Eduardo Nuñez will earn just over $500,000 this season – a steal compared to the multi-million-dollar salaries of many stars – and, although he is arbitration-eligible next year, he is under contract until 2018.
The Yankees have also had so much confidence in Nuñez that they considered him untouchable in off-season trade negotiations, according to baseball sources.
Scouting reports say Nuñez has a strong throwing arm that compliments his ability to hit for average, hit for power, and good baserunning ability. The knock on him has been his defense and that he tends to swing at too many pitches outside of the strike zone.
But unless the Yankees trade for an experienced shortstop, Eduardo Nuñez is likely to have the path to Jeter’s job to himself. The team’s only other option going into spring training is 31-year-old Brendan Ryan who played shortstop for St. Louis and Seattle but has a career batting average of just .237.
It will be an important spring training for Nuñez because by some accounts in his final season Jeter could also be refashioned as a third baseman, the way Cal Ripken was, especially in light of regular third baseman Alex Rodriguez’s year-long suspension.
That would open up the way for Nuñez to begin taking over shortstop this season with Jeter’s support along side him.

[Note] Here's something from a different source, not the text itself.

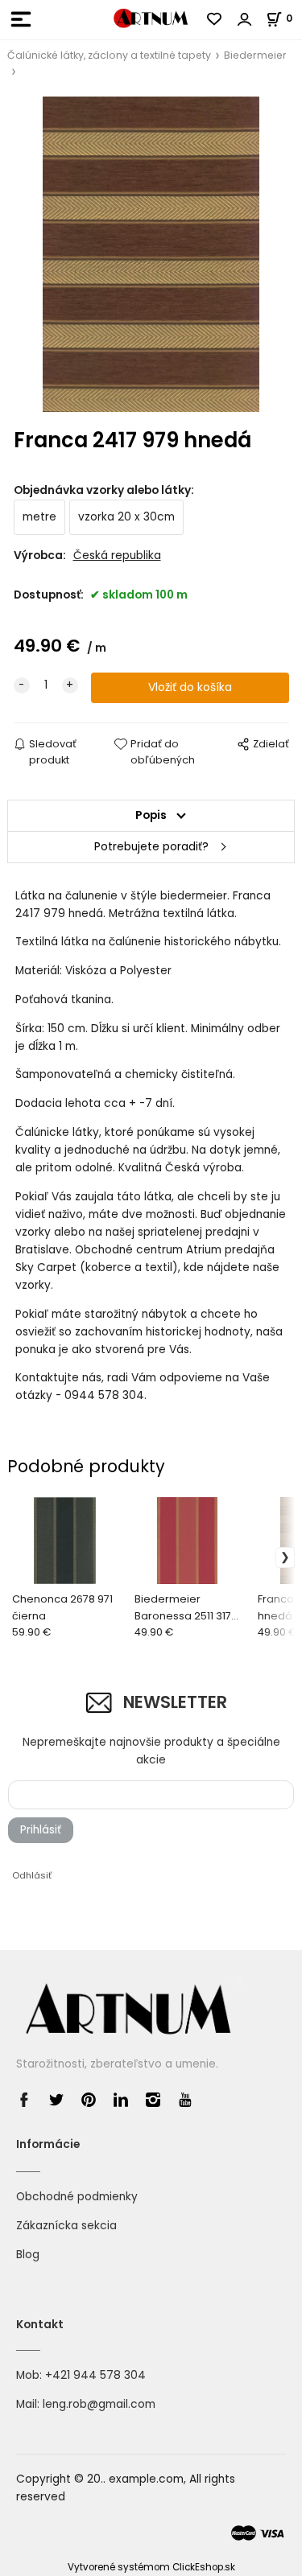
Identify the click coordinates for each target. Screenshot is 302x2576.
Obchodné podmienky (77, 2196)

The biggest question hanging over Eduardo Nuñez has been his defense. He made 20 errors between his time at shortstop and third base his rookie season, and he has a career .940 fielding percentage, which is not good.

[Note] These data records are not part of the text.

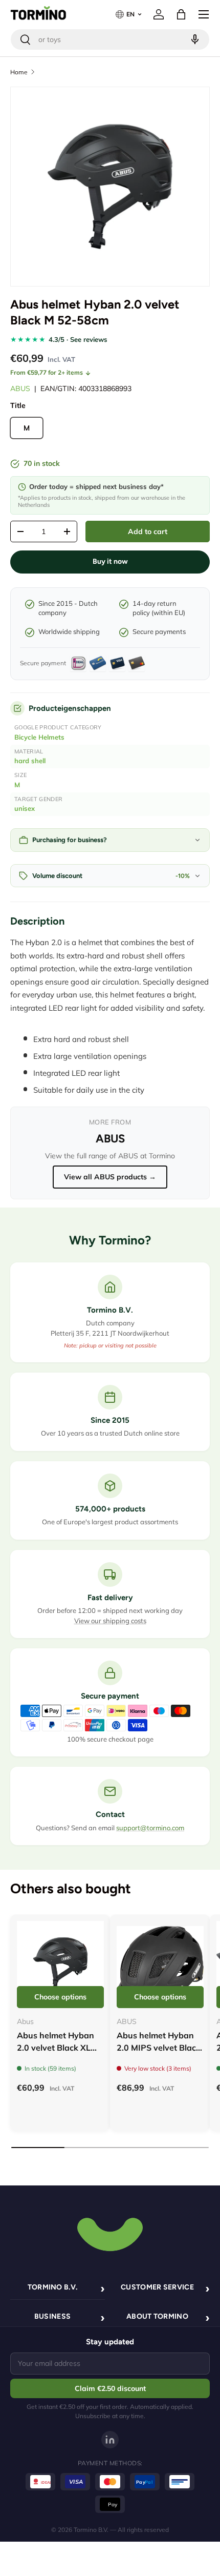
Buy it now (110, 561)
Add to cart (147, 531)
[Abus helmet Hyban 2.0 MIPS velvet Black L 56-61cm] (160, 1964)
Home (19, 72)
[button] (181, 14)
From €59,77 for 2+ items (46, 372)
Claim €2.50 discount (110, 2388)
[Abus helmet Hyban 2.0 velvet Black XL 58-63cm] (60, 1964)
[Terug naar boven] (110, 2233)
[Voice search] (194, 39)
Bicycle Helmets (39, 737)
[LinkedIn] (110, 2439)
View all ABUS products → (110, 1176)
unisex (24, 808)
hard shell (30, 761)
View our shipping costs (110, 1621)
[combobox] (110, 39)
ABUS (20, 388)
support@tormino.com (150, 1828)
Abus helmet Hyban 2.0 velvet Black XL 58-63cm (55, 2047)
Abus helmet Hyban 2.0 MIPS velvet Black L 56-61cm (159, 2047)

But he has had the assistance of fellow countryman Robinson Cano who believed enough in Nuñez that he personally hired a coach to help him after his rookie year.

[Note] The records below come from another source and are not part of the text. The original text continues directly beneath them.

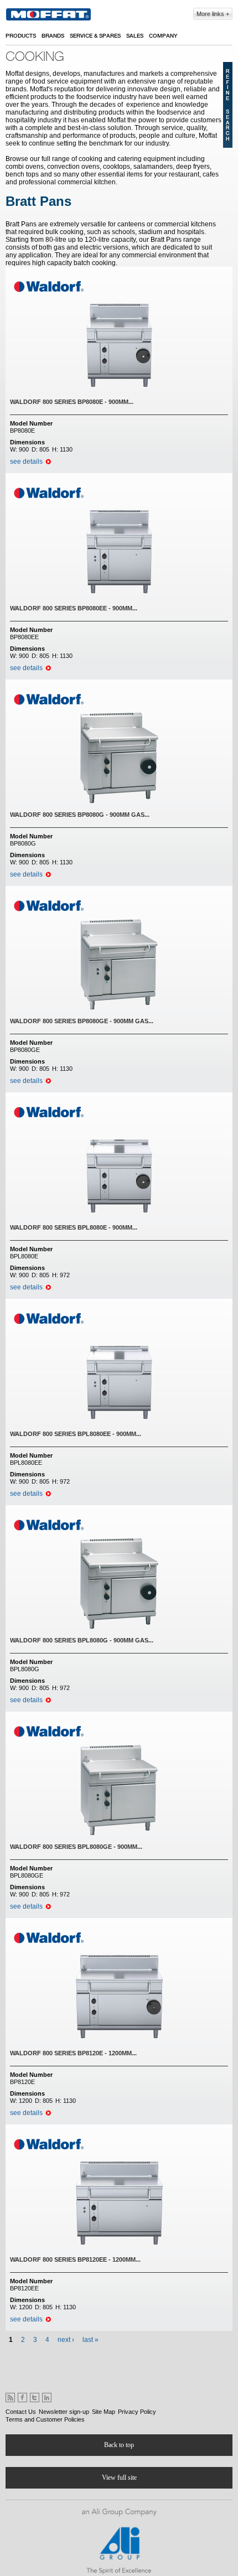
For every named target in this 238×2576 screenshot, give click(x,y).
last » (90, 2340)
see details (26, 461)
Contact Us (21, 2411)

Then Cano took him under his wing in the winter of 2012 when they trained together in the Dominican Republic.
Even though Cano is no longer with the Yankees – he signed with the Seattle Mariners in the off-season, this may have been his best parting gift to his former team.
In the Dominican Republic, he forced Eduardo Nuñez to be on the track every weekday at 7:30 a.m., where they ran for over an hour. From 10 a.m. to 2 p.m., they did baseball drills. After lunch, they hit the weight room for a two to two-and-a-half hours workout.
“I didn’t think big league guys worked like that,” Nuñez told a reporter in the Dominican Republic. “I thought it’s easy once they are there. But they work three times as much as in the minor leagues. Now I know why they’re so good.”
Cano didn’t allow Nuñez to slack off.
“I’d say, ‘I’m tired man. Let’s relax today,’” Eduardo Nuñez recalled. “And he’d say no. ‘Come on. Let’s go.’ He’s very serious when he works.”
In the playoff game in which Jeter broke his leg, it was Nuñez who came in to replace him and later in the series he homered off Detroit Tigers ace Justin Verlander.
It made him the first Yankees’ shortstop other than Jeter to hit a home run in a postseason game since Jim Mason in Game 3 of the 1976 World Series against the Cincinnati Reds.
Yankee manager Joe Girardi says he’s never been surprised.
“Nuñez has played well for us,” says Girardi.
“For this team to be successful I think he has to play well. I think he’s a big part of it.”